According to our study, nuclear E-cadherin expression is neither an independent prognostic factor in RCC-specific survival nor associated with the nuclear grade of the tumour. Nuclear E-cadherin has previously been demonstrated to be associated with better prognosis of RCCs [15], and there has also been a reported downregulation of E-cadherin expression in clear cell RCCs [26]. In our study population, we could not prove the prognostic importance of E-cadherin that had previously been shown in smaller study populations and with shorter follow-up times. In previous studies, nuclear E-cadherin expression was detected only in clear cell RCCs [15]. In our study, some nuclear positivity was also demonstrated in papillary and chromophobic carcinomas.

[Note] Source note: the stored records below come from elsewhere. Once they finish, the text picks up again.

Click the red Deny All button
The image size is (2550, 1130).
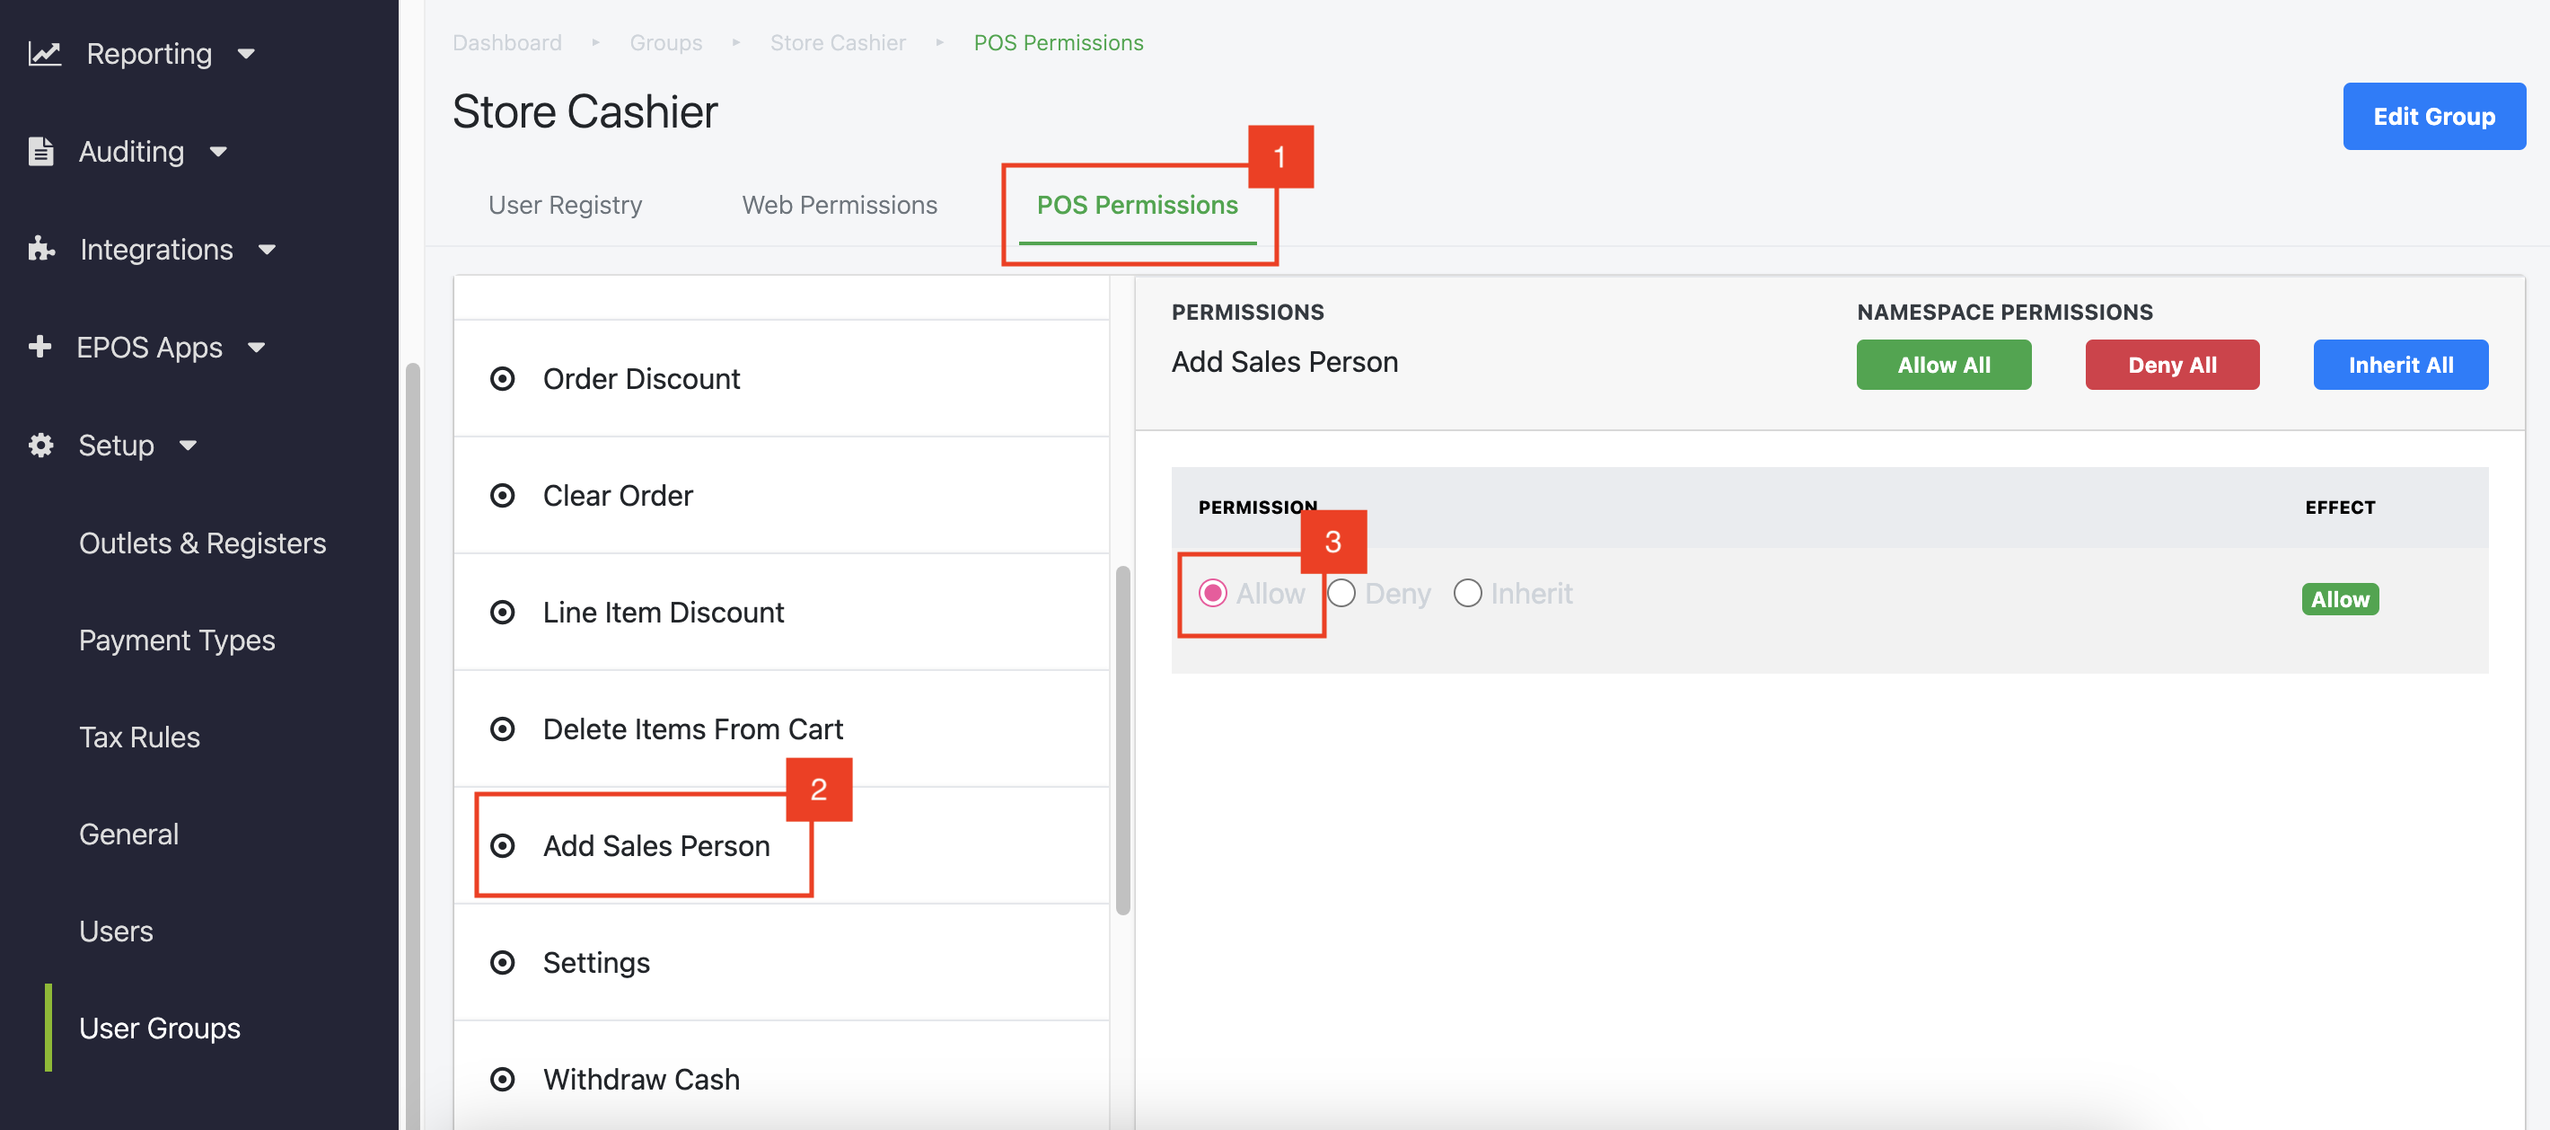[x=2172, y=364]
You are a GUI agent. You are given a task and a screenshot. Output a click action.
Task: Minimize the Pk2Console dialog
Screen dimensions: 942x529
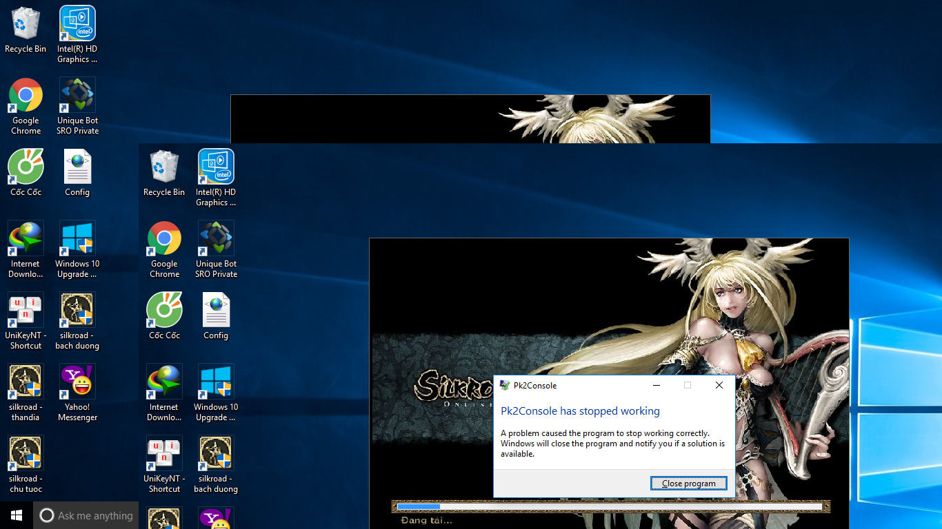click(657, 385)
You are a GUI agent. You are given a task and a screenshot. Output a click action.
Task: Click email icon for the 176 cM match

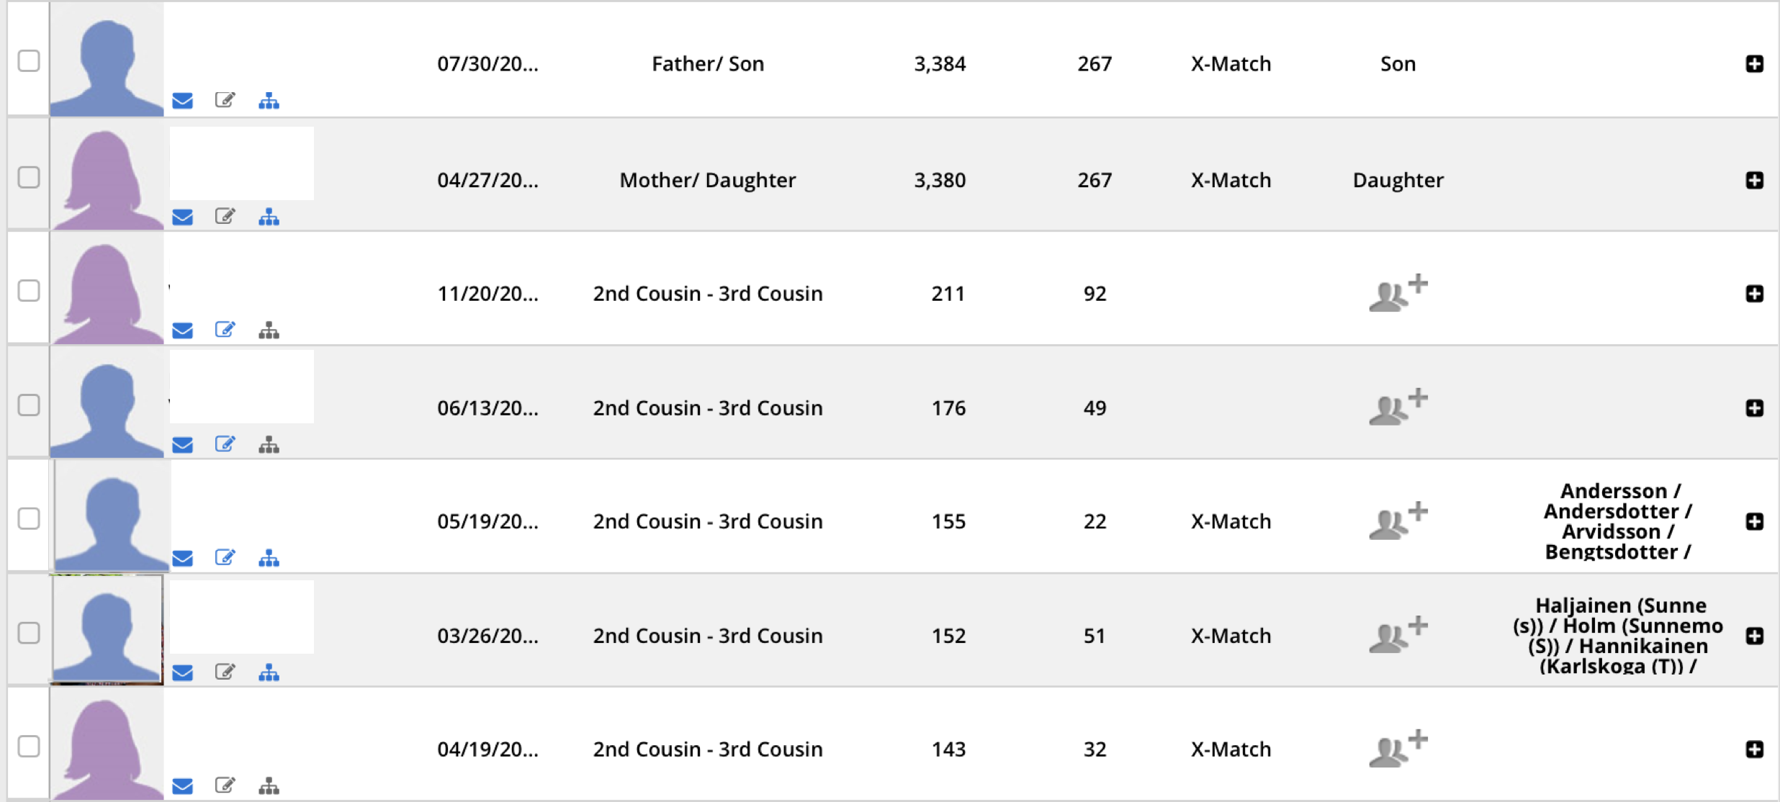183,445
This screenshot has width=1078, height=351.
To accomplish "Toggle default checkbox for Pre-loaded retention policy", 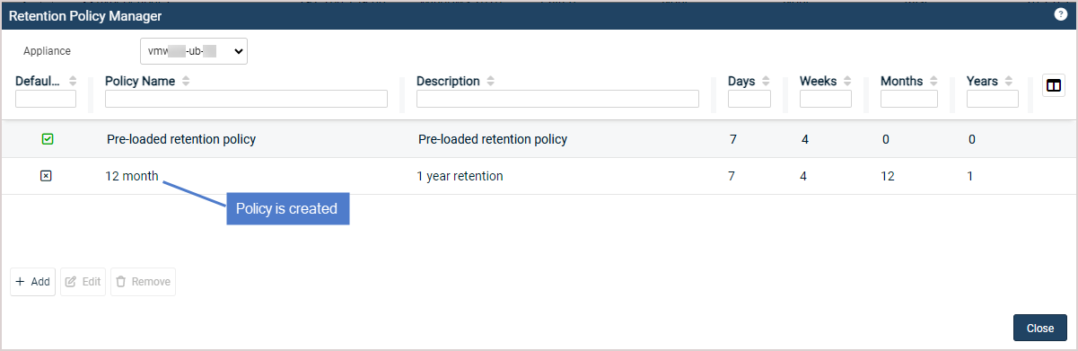I will [x=48, y=139].
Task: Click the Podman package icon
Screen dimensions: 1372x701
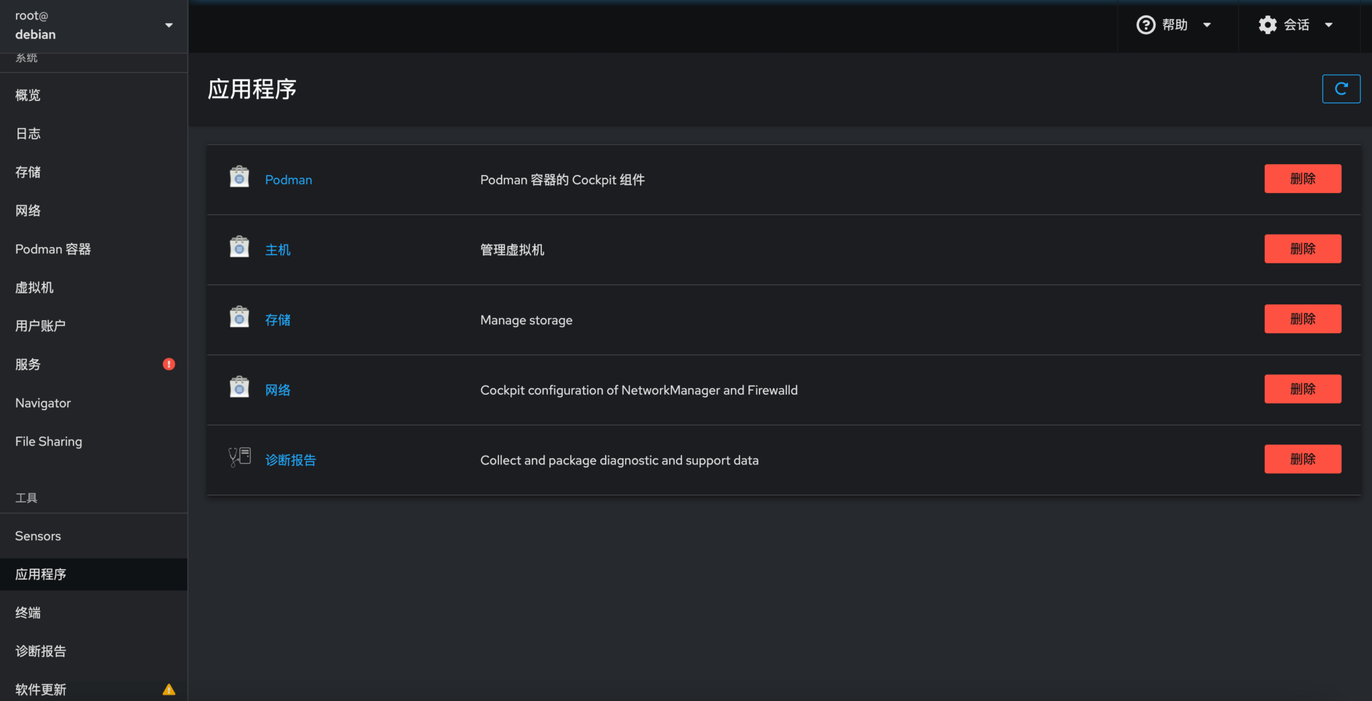Action: pyautogui.click(x=239, y=177)
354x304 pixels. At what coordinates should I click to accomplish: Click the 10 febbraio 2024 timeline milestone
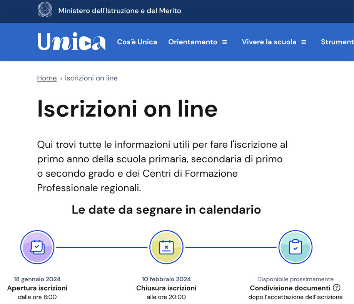(166, 279)
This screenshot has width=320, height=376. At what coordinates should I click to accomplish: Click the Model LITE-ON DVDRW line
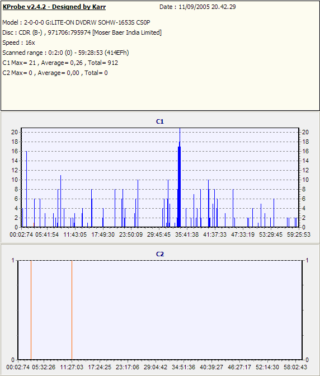point(76,22)
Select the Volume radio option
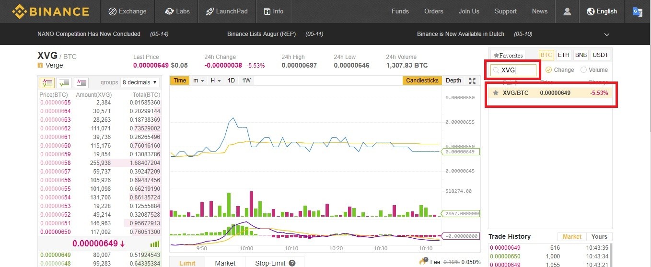Image resolution: width=651 pixels, height=267 pixels. click(x=583, y=70)
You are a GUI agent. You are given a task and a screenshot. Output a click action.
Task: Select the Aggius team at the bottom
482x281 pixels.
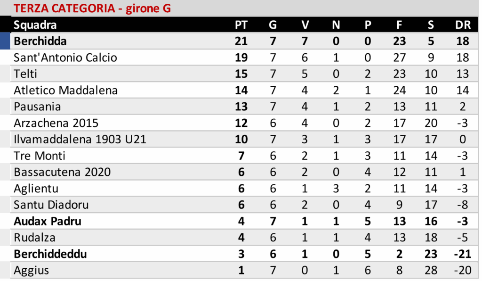click(31, 271)
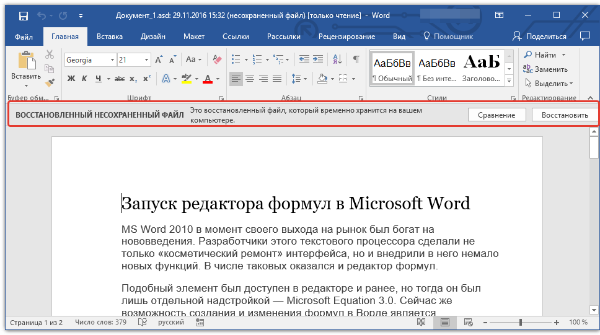Viewport: 600px width, 335px height.
Task: Toggle show paragraph marks (¶)
Action: coord(356,60)
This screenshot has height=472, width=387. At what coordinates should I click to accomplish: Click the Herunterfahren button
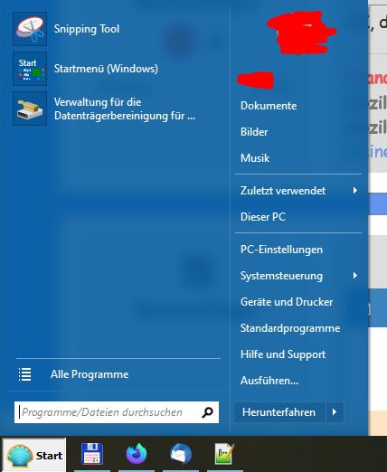280,412
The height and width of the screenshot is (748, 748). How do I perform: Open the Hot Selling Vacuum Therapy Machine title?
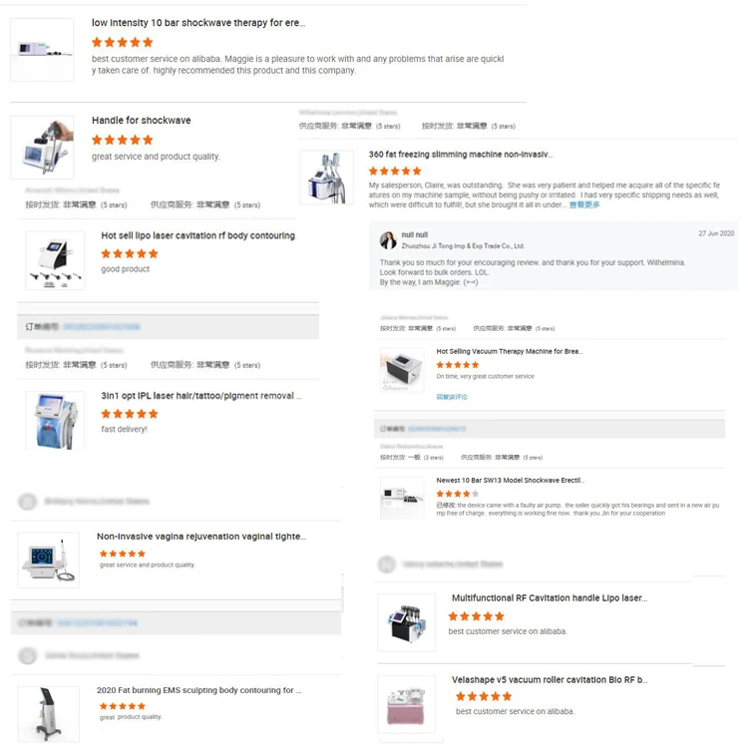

According to our study, nuclear myosin VI is associated with beta-catenin but there is no relationship between myosin and E-cadherin in RCCs. Myosin VI is linked to E-cadherin and beta-catenin and participates in border cell migration where it stabilises the E-cadherin-beta-catenin cell adhesion complex [7]. Myosin VI is a cytoplasmic protein and the significance of nuclear myosin VI immunostaining is unknown. Beta-catenin, however, can be detected in the nucleus in various carcinomas [2730]. Nuclear myosin VI could be a regulating factor for beta-catenin or a co-worker. The association between myosin VI and beta-catenin might also suggest that beta-catenin provides a molecular mechanism for signal transduction from the cytoplasm to the nucleus of the cell, thereby also influencing myosin VI gene expression. Beta-catenin plays a role in the Wnt (wingless type) pathway where the multiprotein destruction complex which involves APC (adenomatous polyposis coli) influences the phosphorylation and unphosphorylation of beta-catenin and has been demonstrated to lead to the transcription and expression of oncogenes such as c-myc and c-jun [16, 17]. Beta-catenin has also been reported to be capable of regulating gene expression by the direct interaction with transcription factors such as LEF-1 (lymphoid enhancer-binding factor), providing a molecular mechanism for a signal transmission from cell-adhesion components to the nucleus [16]. In our study, we also found a positive relationship between nuclear E-cadherin and beta-catenin immunostaining, which has previously been detected in gastrointestinal carcinomas [15, 31, 32].

Conclusions

Our findings were that in RCCs there is immunoexpression of myosin VI in cytoplasm and nucleus, and cytoplasmic myosin VI is an independent prognostic factor in RCC-specific survival. In the future, myosin VI may have use as a prognostic marker of RCCs. Cytoplasmic myosin VI immunopositivity and nuclear beta-catenin immunostaining were associated with lower Fuhrman grades but not stages. Nuclear myosin VI and beta-catenin immunoexpression are associated with each other. Nuclear E-cadherin and beta-catenin immunostaining patterns are also positively related together. The discrepancy with previous studies concerning the prognostic importance of nuclear E-cadherin in RCCs might be because of different study populations and follow-up times.